(書評)謎好き乙女と壊れた正義

著者:瀬川コウ



紫風祭。藤ヶ崎高校の学園祭を早伊原樹里と回ることになった春一。しかし、その道中、次々と「謎」と遭遇する。消失した紙吹雪、模擬店とは異なった看板を並べる実行委員、合わない収支に、謎の告発文。その最中、ある人物が暗躍していることを知って……
前作で完結したと思っていたらまさかの続編。描きたいテーマはわかるのだけど、ちょっと蛇足感があるかな、と……

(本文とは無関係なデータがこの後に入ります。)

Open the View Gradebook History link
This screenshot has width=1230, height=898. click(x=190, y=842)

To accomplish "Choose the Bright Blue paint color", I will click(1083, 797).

前作では、基本的に、連作短編形式で綴られていたのだけど、今回は、連作短編っぽい形は取っているけど、完全な長編となっている。というのは、物語は冒頭に書いたように、次々と細かな謎が出て、それを解決する形ではある。ただ、前作は、そこでそれぞれが納得して解決、となるのだけど、本作では明らかに謎が残っていたり、違うだろうというのがあからさま。しかも、主人公の春一が何かを企んでいることも明らか。それは……となる。
正直なところ、なんか、連作短編的な謎にあまり魅力を感じなかった。何と言うか、そんなに同じ日に、次々と不可思議なことが起こるかよ……と言う感じになってしまって(根本的に否定してしまって申し訳ない) だから、それを合理的に、となると、何らかの意思がそれを次々と起こしているのだろう、ということが見えてしまう、というのも大きいかもしれない。
ただ、その一方で、前作の話で大きな転換点を迎えた春一の悩みはわからないでもない。謎を解く、ということを求め、それで調子に乗って大きな問題を作ってしまった春一。その経験が、今度は真逆のベクトルで出て……というのは……。そして、そのあまりに過剰な自分が泥をかぶって、という春一に対する樹里の苛立ち。その両者の攻防はなかなか面白かった。それだけに、もうちょっと謎が魅力的ならばなぁ……というのも感じたのだ。
最終的に、樹里の過去とかに関する謎が提示されたわけだけど、次作でそれがあきらかになる……のかな? そして、それを自分が読むかどうかは……わからない。